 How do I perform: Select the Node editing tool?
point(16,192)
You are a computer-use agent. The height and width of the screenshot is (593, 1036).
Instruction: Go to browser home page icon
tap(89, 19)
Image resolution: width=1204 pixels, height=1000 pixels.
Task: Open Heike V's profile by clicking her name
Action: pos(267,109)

* * * * * * *

**TO DO:**
Reproduce only the lines from the top of the material through the one bearing "You are a computer-use", each exactly as it stands.

**RESPONSE FOR THIS EXERCISE:**
 How do I perform: Select the Node editing tool?
point(16,192)
You are a computer-use agent. The height and width of the screenshot is (593, 1036).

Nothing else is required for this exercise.